Likewise, the move down on the Dow from the Dec 13th high to the 15340 on Wednesday can also be counted as a completed impulse wave with a similar S&P impulsive move up in what also appears to be an A wave of a larger three wave move correction to the 15976. Similar short term moves can be found on both the NAS and Transportation. US stocks are ripe for 2% drops before they correct up to ideal Fibonacci price levels. If price moves up next week past the 78.6 and 88.6% Fib retracement levels, then waves will have to be extended to adjust to higher price levels.
The US Dollar index moved up from the Jan 24 80.15 in a five wave impulsive move, yet failed to take out the 81.38 resistance level before yielding to a three wave corrective move that took it to the 80.59 early Friday. Regardless of the Dollar’s struggle lately, the long term view is still bullish. The bucks seems to be building up pressure in a 1- 2-1-2 sequences to the upside. This can be seen on the EUR/USD which can also be counted so far as a 1-2-1-2 sequence off of the Dec 27th high. The move up on the EUR/USD is a complex correction which is just short of some very stiff Fibonacci convergence and trend line resistance. Price could move down from current levels; however, I would look for price to test the 1.3661-1.3688 area just under the Nov 7th-Jan 8th trend line resistance before price breaks down to as low as the 1.25.
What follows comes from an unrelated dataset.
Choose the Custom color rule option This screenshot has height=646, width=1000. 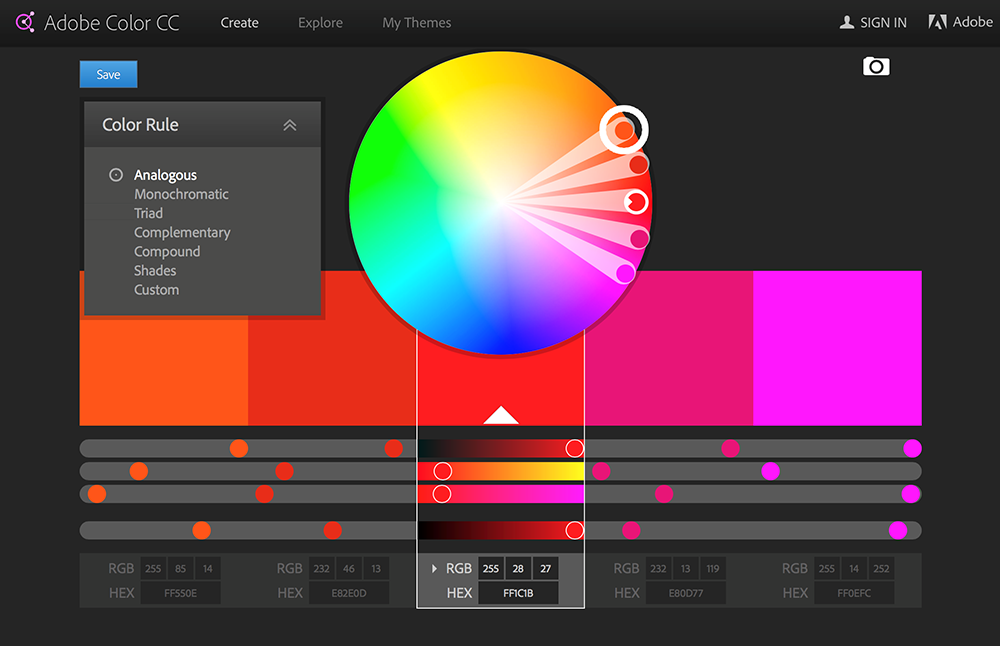(x=156, y=289)
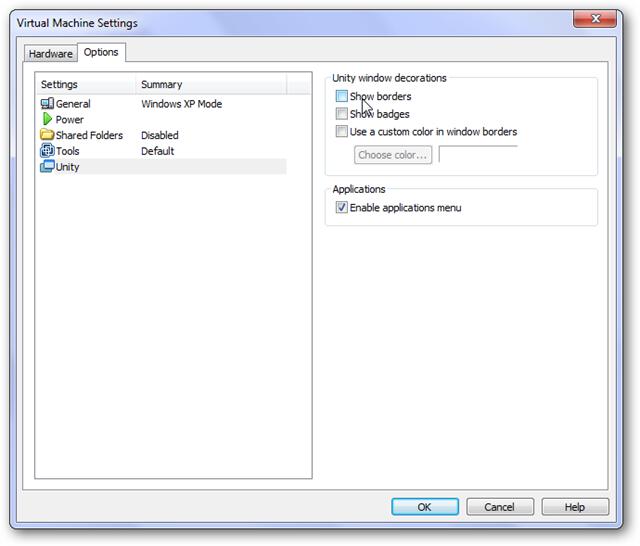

The Pound’s rally Friday proves to be corrective. The forth waves is now at heavy Fibonacci convergence and could move up a bit more to the 1.6463 before breaking down in a wave five to the 1.6218 of either an A or wave 1 of a larger move down. Price got as high as the 1.6420 before pulling back bit of the tunnel to close at 1.6408 Friday. Corrective targets have been hit leaving the pound to downward pressure this coming week.
Even though the Yen moved up on the buck this past week, the longer term picture remains bearish for USD/JPY. The move up from the Feb 3rd low is corrective and minimum targets have been hit. Dollar/Yen is completing a zigzag wave 4 of a larger third wave (red circle three). Wave five should be on it way now with Fibonacci target around 100.15. I have seen some prominent technical analysts who are optimistic about the Stock market and Yen negative. This is a view I find hard to accept for the Yen looks strong against all the majors on the longer time settings. Even if stocks make new highs on their Primary B wave corrections, they are still due for a multi month correction down which correlates with EUR/JPY and USD/JPY weakness.
The CAD and the NZD moved up against the Buck this past week, however, look to weaken some this coming week. USD/CAD looks to move up to the 1.1335 area in a wave five of three. The NZD/USD should pull back from its move up from the Feb 4th .8050 low in a B wave correction. The NZD has been trading sideways since July of last year. However, the trend on the longer time frames is still bearish.
The USD/AUD has moved up as expected. This appears to be a wave four correction which still has room to the upside. The Aussie looks strong against all the majors for the next couple of months including the Yen. The move up last week on the Yen took out the 90.95. If the AUD/JPY takes out the 94.47 the pair should have no problem heading up to the 98.50 area in a C of a B wave correction. However if the AUD/JPY moves down past the 88.20, then a one 1-2-1-2 series will have completed and the pair should head down to complete a wave two of a larger 1-2 series.
The US 10 Year Yield moved up this week to the 2.72 after completing a five wave move at 2.57 near term low. It pulled back 7 basis points and then moved up and closed at the 2.67%. The move up from Monday’s 2.57 low should be a wave 1 of a C wave of an expanding flat correction. At this point it does not matter which of the three possible counts you chose. The move on all three is for Yields to fall after this correction.
Gold and silver both moved up above their upper channel line resistance this past week. The metals should now extend their corrective moves up. Gold could move as far at the 1400 before breaking down again. The move up from Dec 30th test of 1180 has been a bit choppy but should turn out to be a one of a C wave correction. Keep in mind that there is an alternate count that has both metals in a possible triangle forth wave. If they are then they would be in C waves which tend to be choppier and are stretched out time wise. But regardless of the counts, with the break above the upper tend line resistance, the metals are now poised for higher ground. However, since both metals are in the middle of corrections at minuette degree, it would be wise to risk shorter type trades while preserving capital. For example, take the silver chart below, there is strong Fibonacci convergence at the tunnel. Look for a bounce of this formidable resistance but keep it tight to just 38.2% of the move up from the Jan 30th 19.02 low. There is still plenty of room up for both metals to correct.